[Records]

════════

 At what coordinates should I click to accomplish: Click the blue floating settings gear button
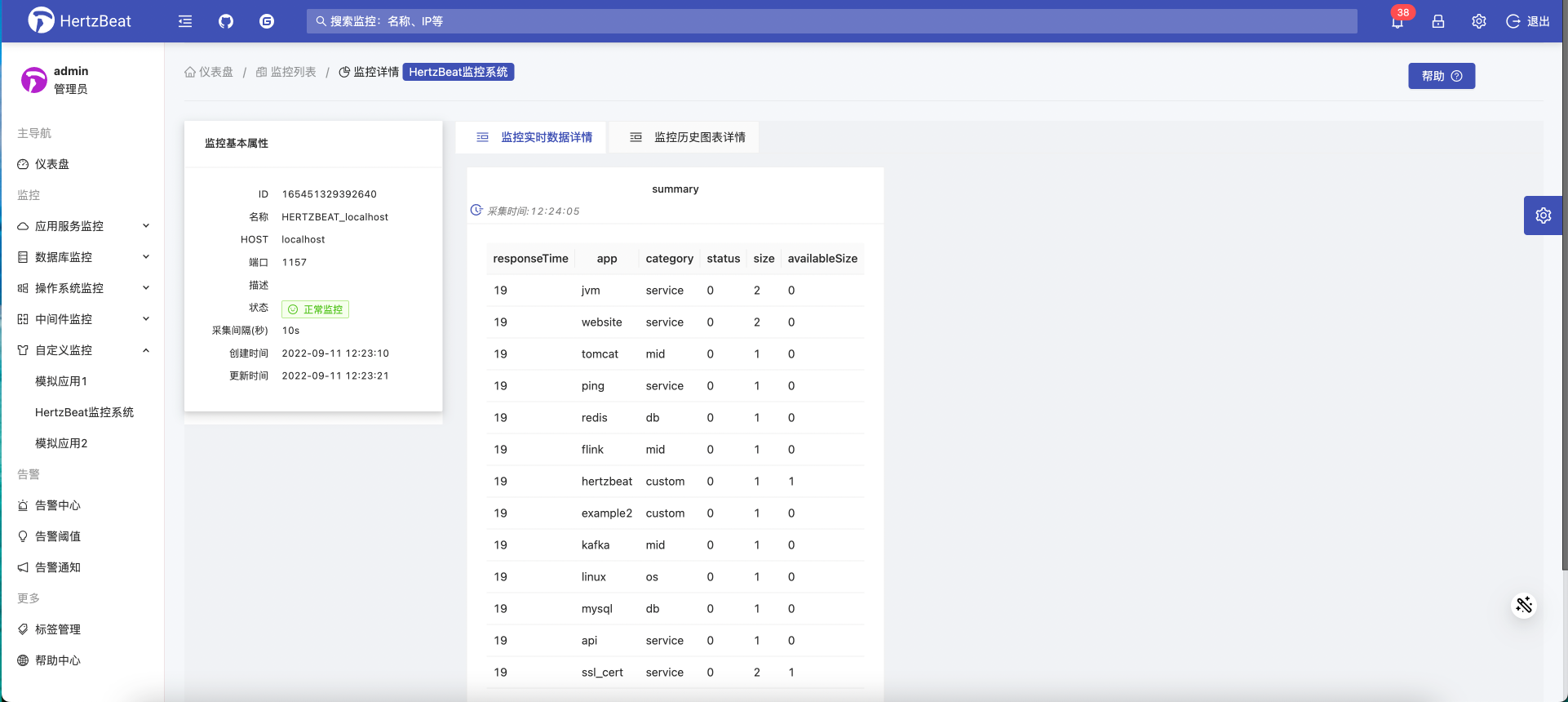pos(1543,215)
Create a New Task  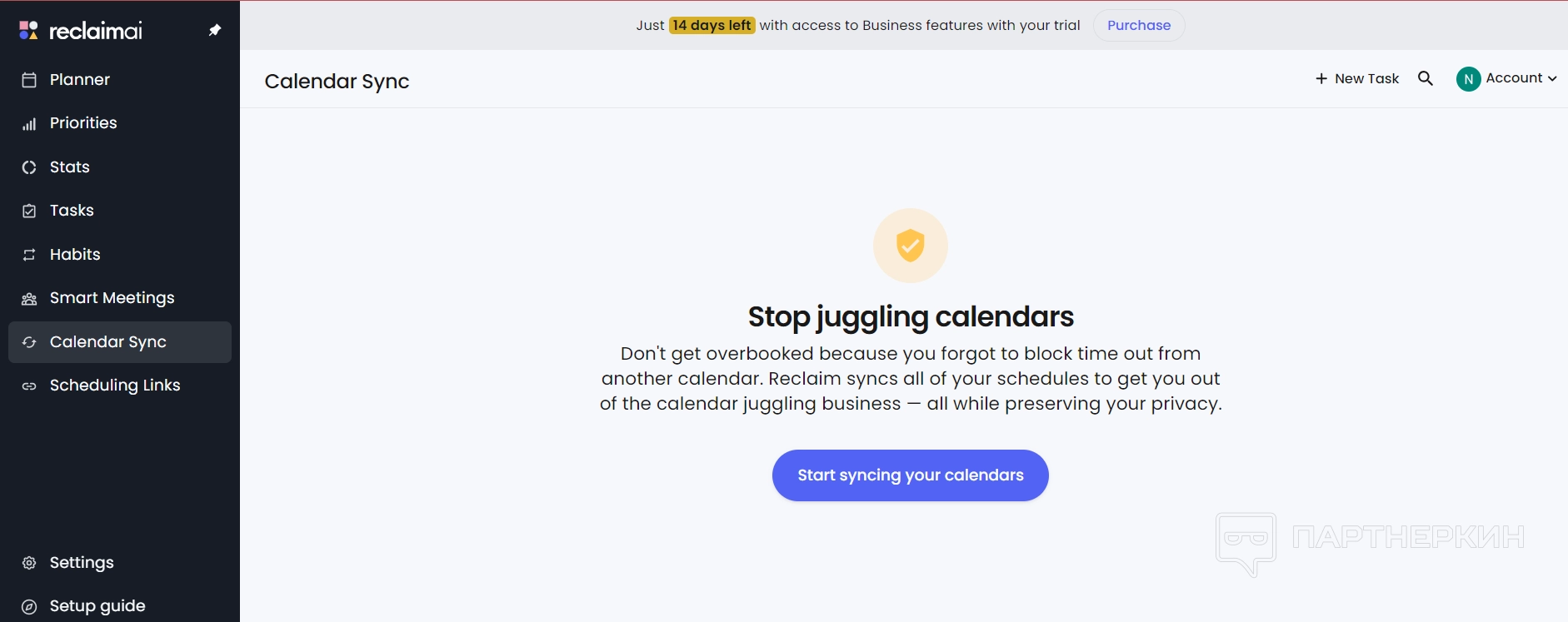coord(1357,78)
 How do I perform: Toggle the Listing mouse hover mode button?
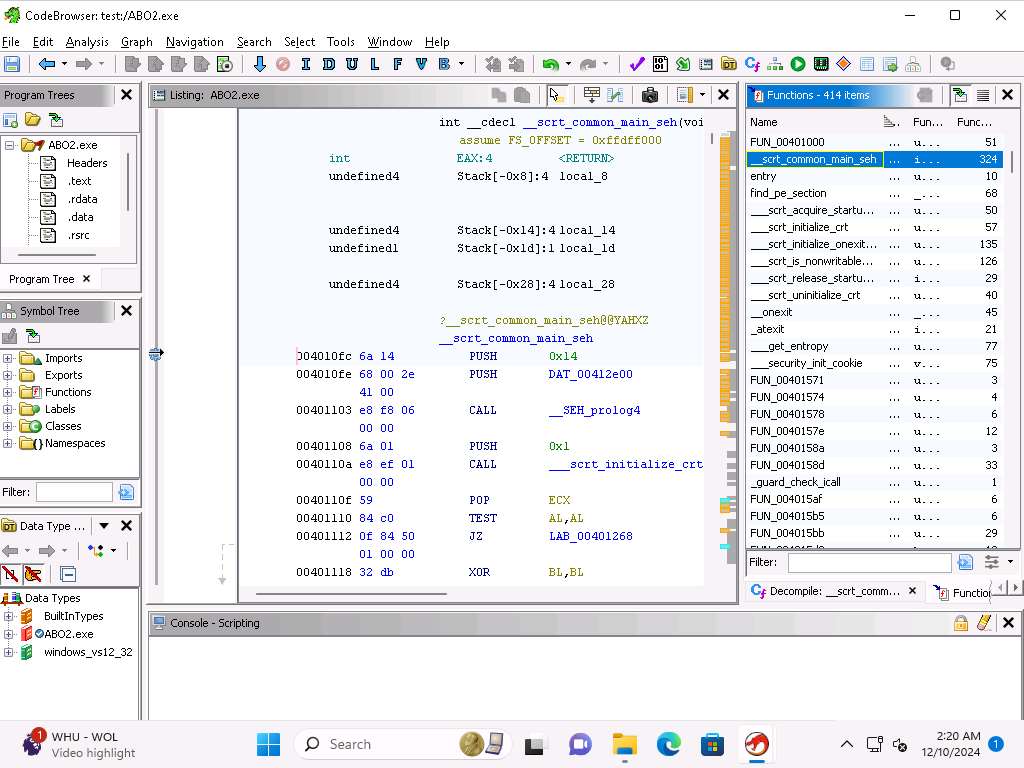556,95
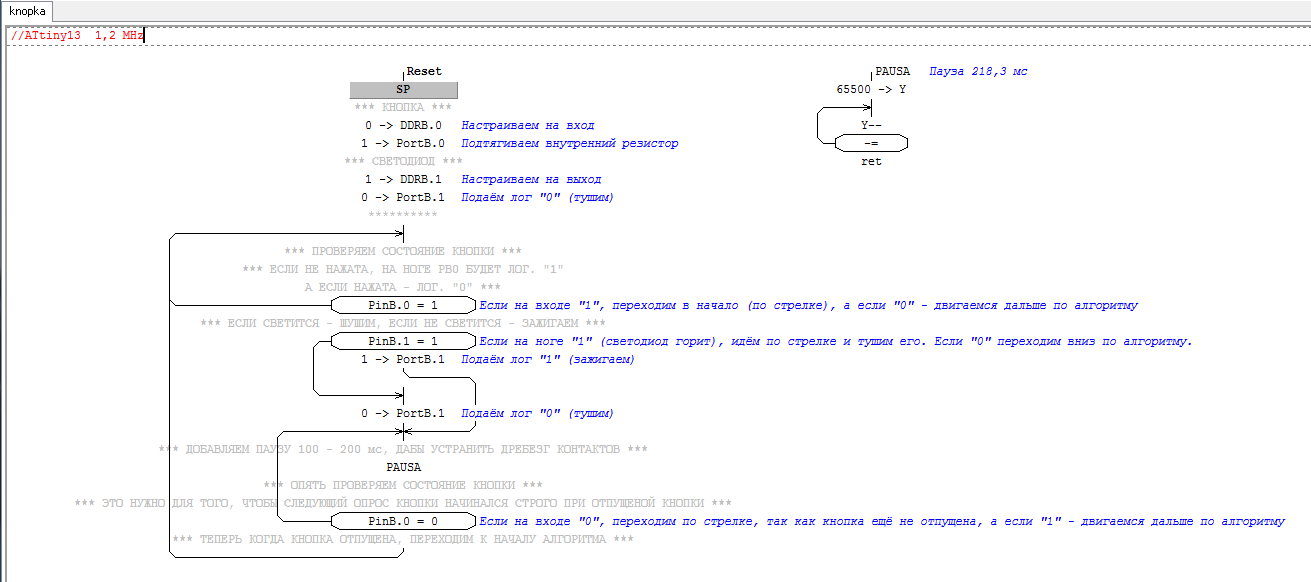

════════

- [WORK TO BE COMPLETED]
Locate every line in the data above that contains the string "button" and copy each of those lines. Treat the match as case-sensitive.

- [RESPONSE FOR THIS EXERCISE]
 At what coordinates should I click to accomplish: Click the blue floating settings gear button
 How do I perform: Toggle the Listing mouse hover mode button?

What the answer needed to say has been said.